Installing roof-top solar power. Photo: Hoang Anh/The Hanoi Times |
Earlier, to encourage the development of clean energy, Deputy Prime Minister Tran Hong Ha instructed the Ministry of Industry and Trade to pilot a program allowing excess self-generated rooftop solar power to be sold to the national grid, with a cap of 10% of total capacity. The ministry has also been asked to set a purchase price for the excess electricity from self-generated rooftop solar systems.
In a report dated July 11, the Ministry of Industry and Trade presented several pricing options. The first option sets the purchase price based on the average annual avoidable cost tariff schedule issued by the Ministry. The avoidable cost rate is the cost of producing 1 kWh, adjusted for time of use and regional and seasonal variations. It applies to small renewable energy plants, such as small hydropower plants, without specific tariffs.
The second alternative is to base the price on the System Marginal Price (SMP) for each hour (excluding capacity market prices - CAN) minus the distribution cost per kWh. This price reflects the cost of the last generating unit or plant dispatched to the system.

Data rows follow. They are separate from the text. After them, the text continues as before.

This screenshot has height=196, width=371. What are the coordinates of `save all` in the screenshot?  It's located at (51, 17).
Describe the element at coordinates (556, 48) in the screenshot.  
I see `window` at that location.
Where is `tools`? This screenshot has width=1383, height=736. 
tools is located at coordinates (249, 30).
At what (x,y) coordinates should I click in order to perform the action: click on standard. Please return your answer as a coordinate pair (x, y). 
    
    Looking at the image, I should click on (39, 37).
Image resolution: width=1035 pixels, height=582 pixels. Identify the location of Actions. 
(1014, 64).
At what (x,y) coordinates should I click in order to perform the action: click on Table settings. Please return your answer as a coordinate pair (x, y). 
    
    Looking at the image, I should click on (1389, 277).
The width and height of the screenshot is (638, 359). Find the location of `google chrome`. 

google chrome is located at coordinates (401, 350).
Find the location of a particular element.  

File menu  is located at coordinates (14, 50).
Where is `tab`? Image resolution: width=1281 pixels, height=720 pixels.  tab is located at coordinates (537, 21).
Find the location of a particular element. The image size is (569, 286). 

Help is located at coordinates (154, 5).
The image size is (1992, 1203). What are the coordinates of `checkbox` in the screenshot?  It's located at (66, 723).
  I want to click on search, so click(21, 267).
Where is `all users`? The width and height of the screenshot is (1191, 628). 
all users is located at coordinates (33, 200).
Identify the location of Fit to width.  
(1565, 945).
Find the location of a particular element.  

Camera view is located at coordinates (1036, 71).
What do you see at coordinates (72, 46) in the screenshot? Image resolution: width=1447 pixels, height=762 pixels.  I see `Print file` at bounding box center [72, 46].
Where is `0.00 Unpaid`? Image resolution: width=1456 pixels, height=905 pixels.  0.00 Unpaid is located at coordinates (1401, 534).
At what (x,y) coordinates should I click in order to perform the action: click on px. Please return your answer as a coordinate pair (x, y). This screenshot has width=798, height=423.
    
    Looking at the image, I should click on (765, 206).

However, the ministry concluded that there is no suitable method for setting a price for surplus electricity, making it difficult to justify the use of either of the proposed options.
Therefore, the authorities propose a temporary purchase price of VND600-700 per kWh for excess power fed into the grid, or VND671 per kWh (based on the average avoidable cost tariff schedule for 2023). This rate is 58-63% lower than the current purchase prices for transitional renewable energy projects, ranging from VND1,587 to 1,816 ($0.062-0.071) per kWh.
The Ministry of Industry and Trade suggests this price could be adjusted annually to align with the development of the electricity system. This approach is simple, easy to implement, and cost-effective for EVN.
Regarding the pilot project to purchase up to 10% of the total capacity of surplus power, the Ministry noted that this would incur high costs since consumers would need to install devices to limit export and subsequently deter investment.
Thus, the ministry proposes purchasing no more than 10% of the total excess electricity fed into the grid. This aims to encourage investment, simplify implementation, save investment costs, and avoid negative outcomes and waste of social resources.
Vietnam has around 103,000 rooftop solar projects with a total installed capacity of over 9,500 MW.
According to the National Power Development Plan VIII (PDP8), the capacity of this source is expected to increase by 2,600 MW or cover 50% of office buildings and households by 2030.
Previously, during the drafting stage, the ministry had stated that it was not keen on buying excess self-generated rooftop solar power due to its instability and dependence on weather conditions. The ministry had proposed to purchase excess production at a price of zero dong. However, feedback from experts suggested allowing consumers to sell excess power to the grid, with regulatory limits on the surplus to prevent policy abuse, particularly in industrial zones and clusters.